Saturday, December 29, 2012

Dec. 29, 2012

It will almost be 8 months now since I left my country.
I didn't really point out it's home, i'm not certain about that fact.

Around 3 days ago,
I watched Life of Pi alone.
I was chasing after some demon and I thought that inside the theatre,
it would be much easier for me to confine him.
Guess everything is going to happen as it is, as it was
and how exactly things should happen have happened.

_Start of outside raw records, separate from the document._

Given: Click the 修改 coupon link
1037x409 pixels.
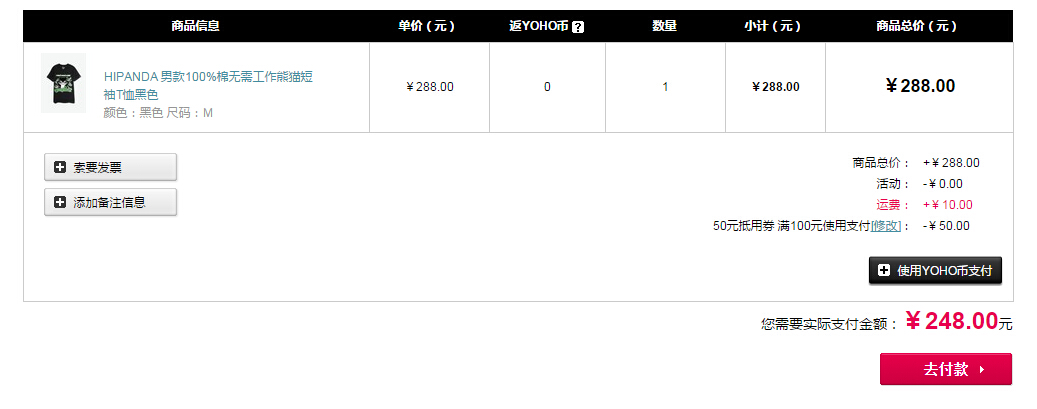Looking at the screenshot, I should coord(886,226).
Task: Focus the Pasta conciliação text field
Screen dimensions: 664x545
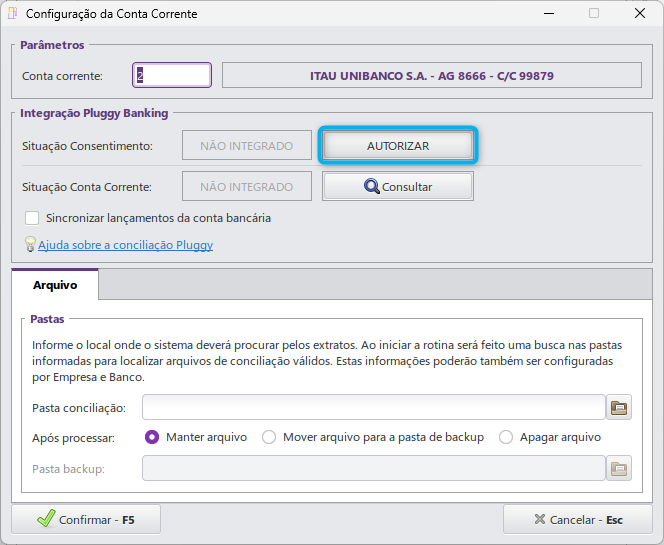Action: point(373,407)

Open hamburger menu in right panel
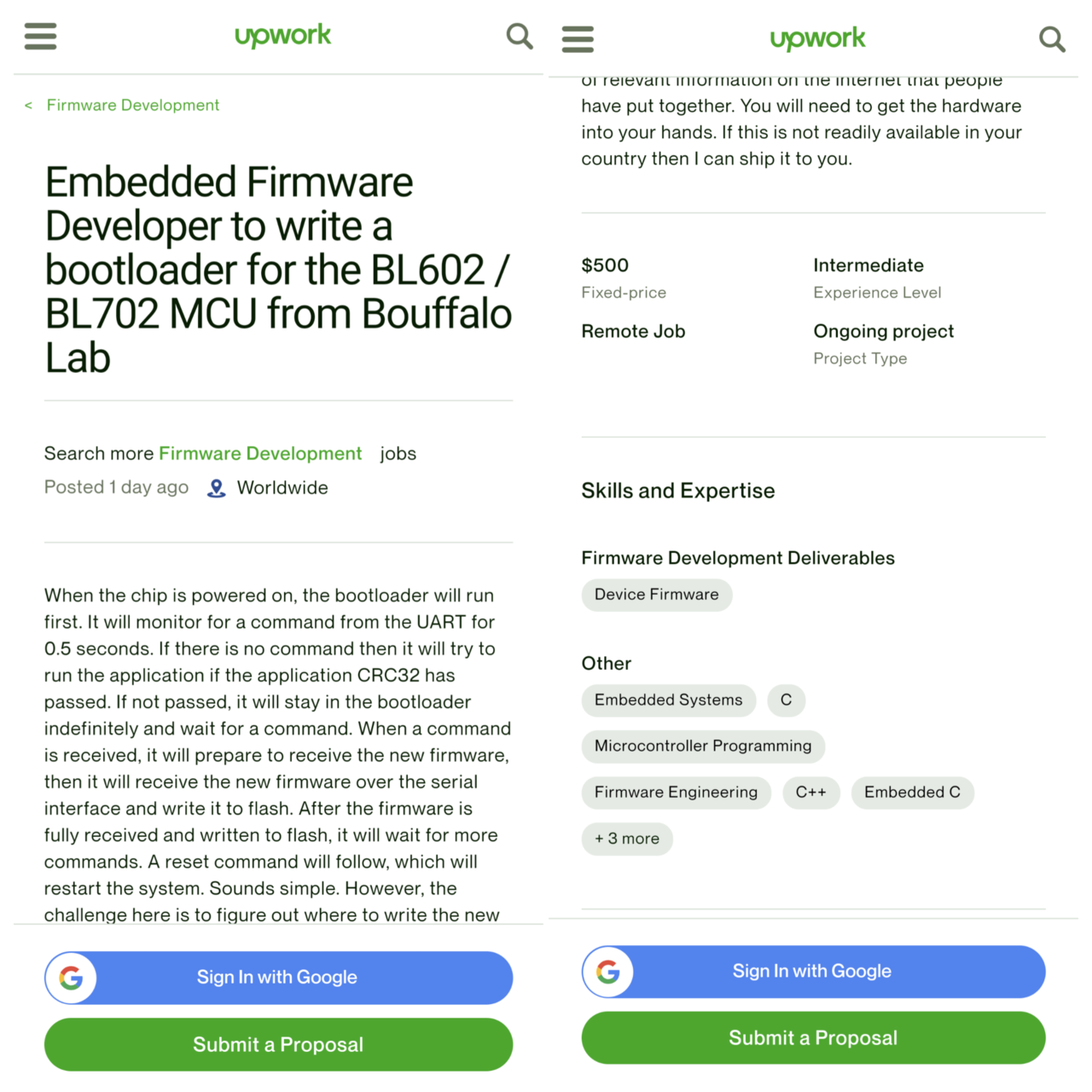(578, 39)
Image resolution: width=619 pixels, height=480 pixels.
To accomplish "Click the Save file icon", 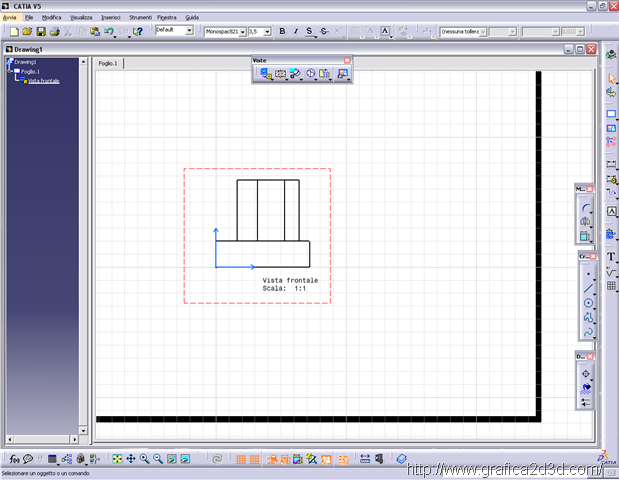I will (x=41, y=32).
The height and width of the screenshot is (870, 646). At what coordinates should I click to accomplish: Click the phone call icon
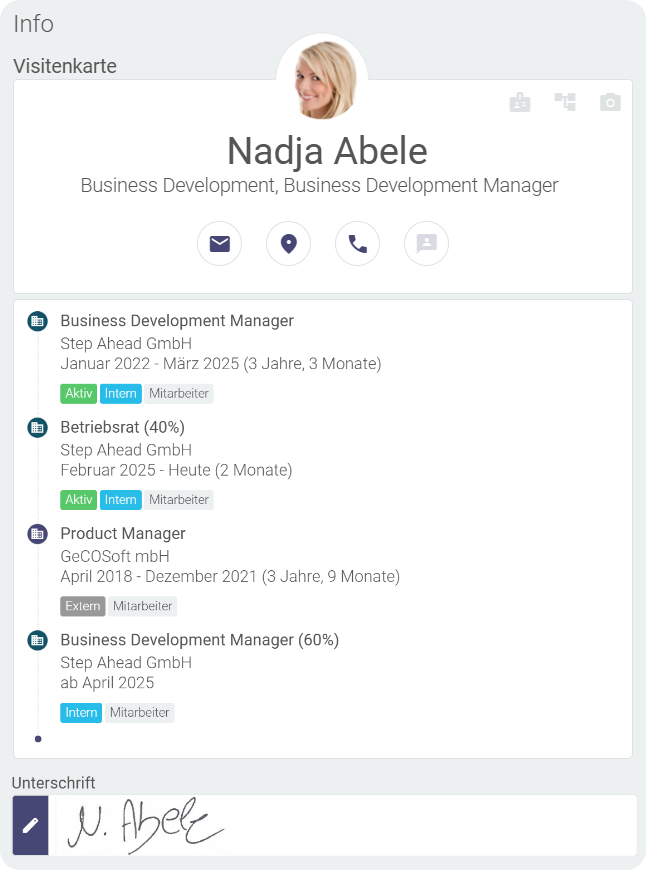click(357, 243)
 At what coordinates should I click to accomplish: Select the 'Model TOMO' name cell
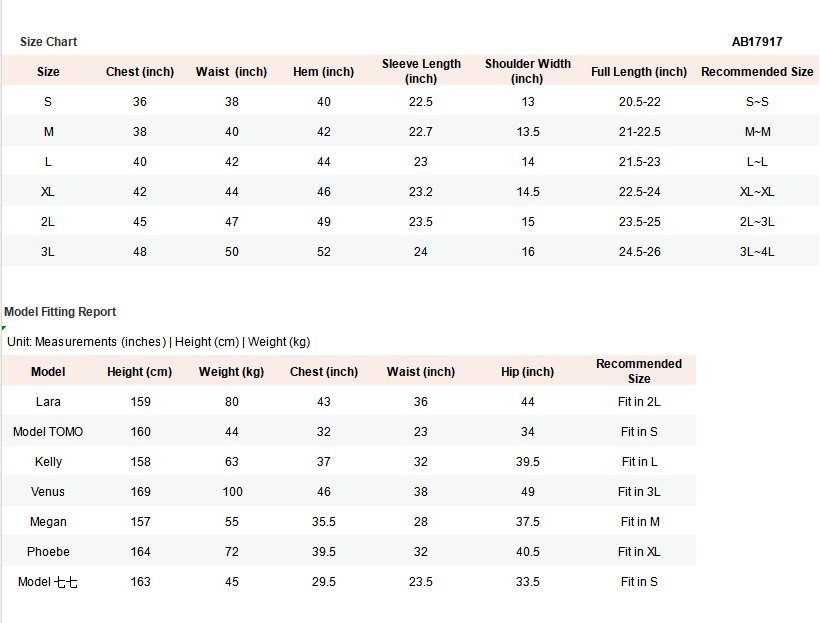(48, 432)
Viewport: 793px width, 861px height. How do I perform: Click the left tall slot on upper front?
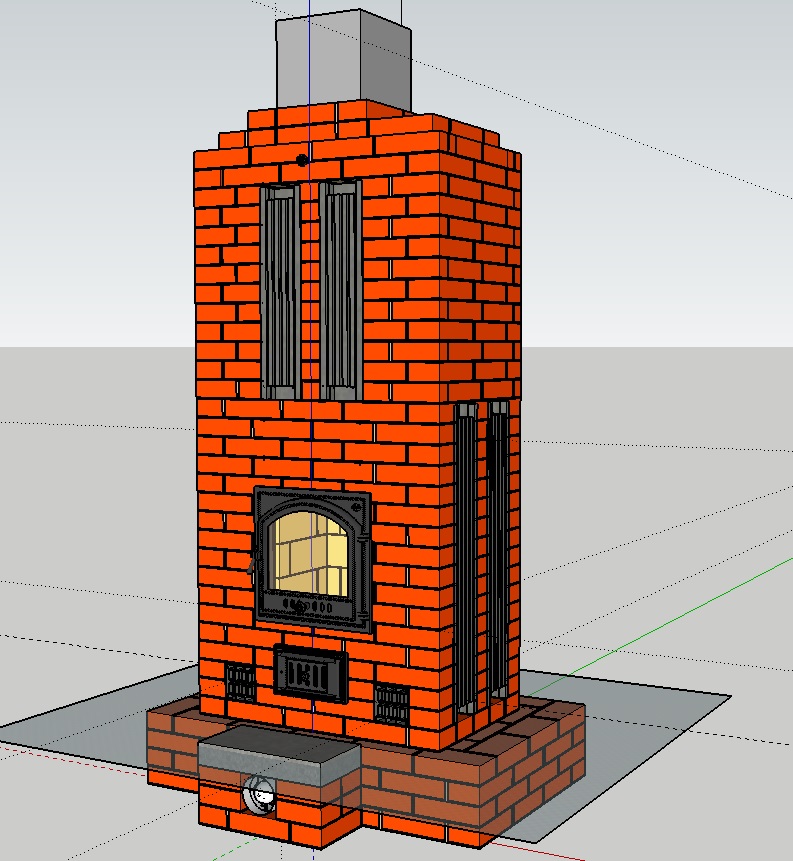coord(279,292)
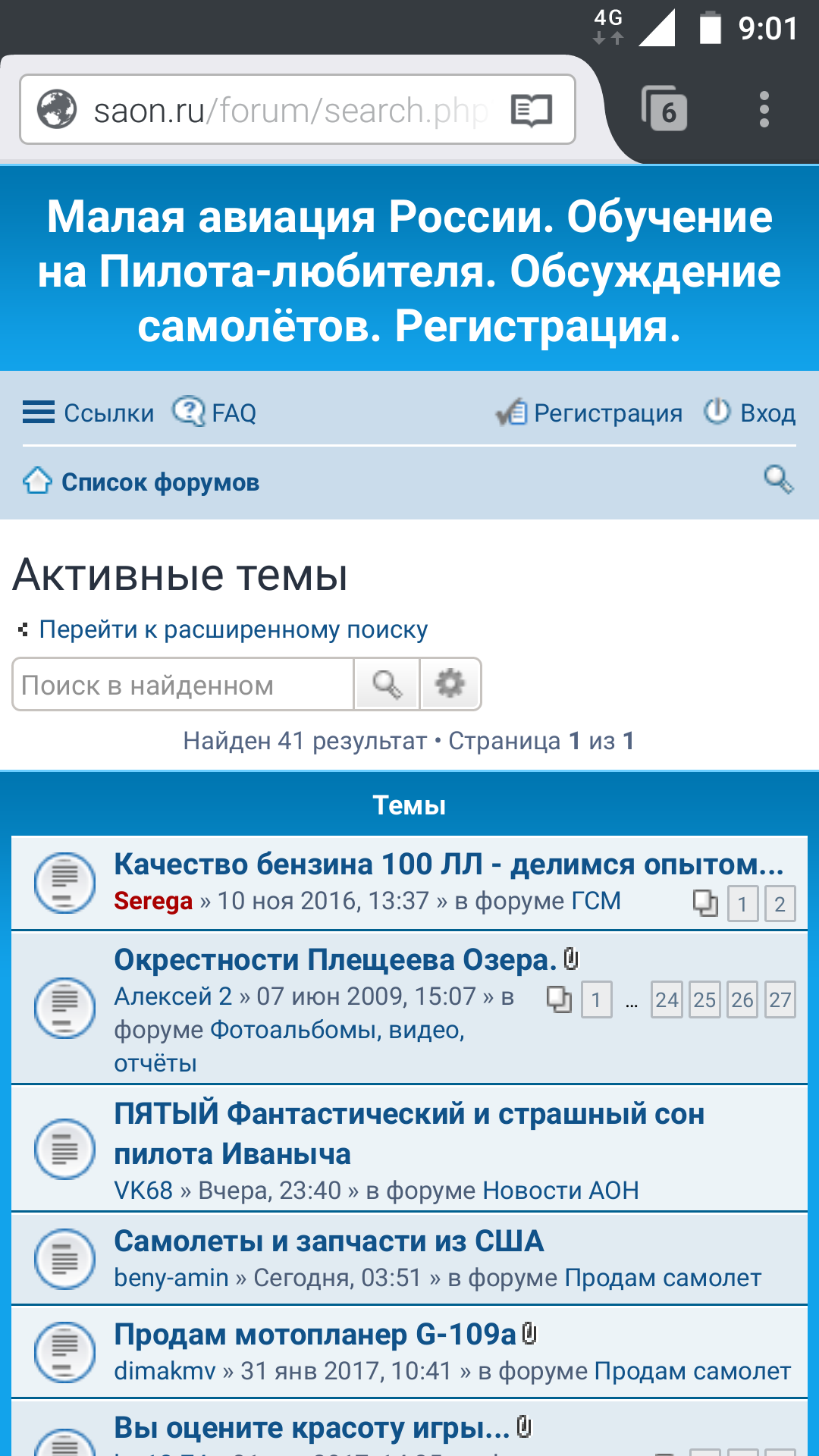Tap the reader mode icon in address bar
The height and width of the screenshot is (1456, 819).
[x=531, y=111]
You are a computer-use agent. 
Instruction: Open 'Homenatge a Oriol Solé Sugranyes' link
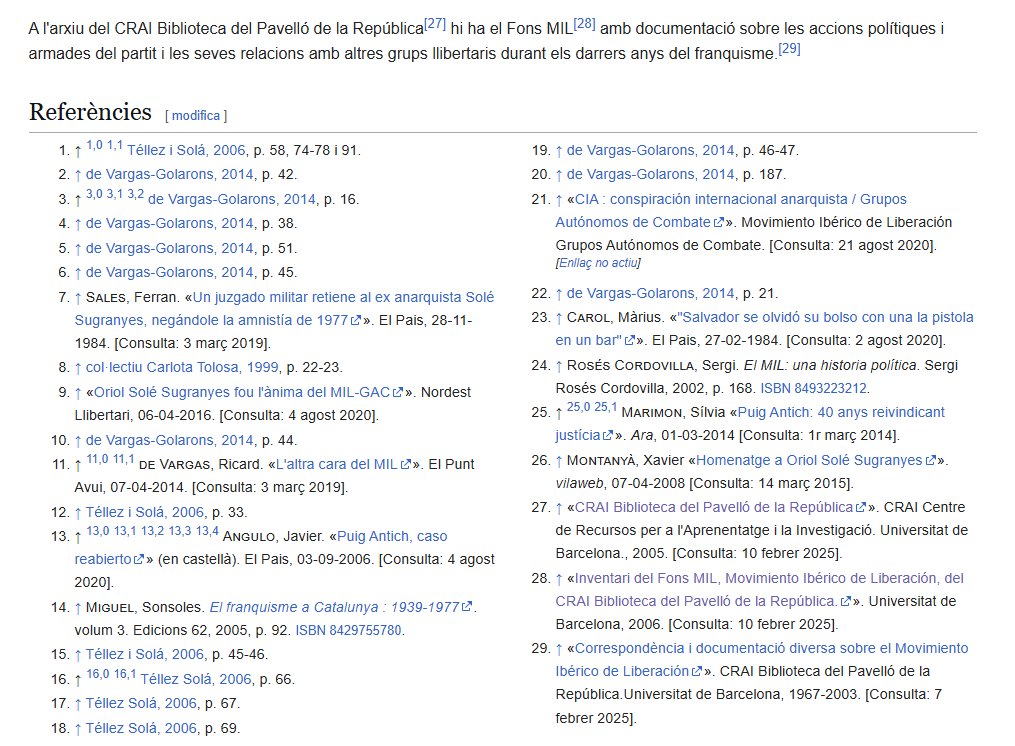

The movie made a lot of sense for me,
Or maybe it was just me.
Pi was alone in most of his adventures & misadventures.
He never had a family,
as Pi would say, "His family was taken away from him".
it's hard to not have them around, in a way maybe none of you would feel.
You seem to feel lost, but you try to believe you are not,
Because there isn't anybody to tell you your way,
nor anybody to agree that you are lost.

It makes you the strongest person alive.
It makes you alive.

It's funny, how soul searching is never ending,
Nor finding one's true self.
One's real nature.
And it's even hilarious that people seem to say the answer is just there.

My trials and hardships are far from over.
My dream hasn't surfaced to reality.
My life is still a spectacle for everybody to witness.
I ain't far from over, which as I have mentioned
As it is should have been should happen,
At least I seem to think it is.

There are reasons that keep me intact,
They're fascination about the life they are witnessing keeps them part of the story.
Until they see this story become as happy as it deserves,
they won't stop.  It is worth it.

You could sink,
But you could also swim.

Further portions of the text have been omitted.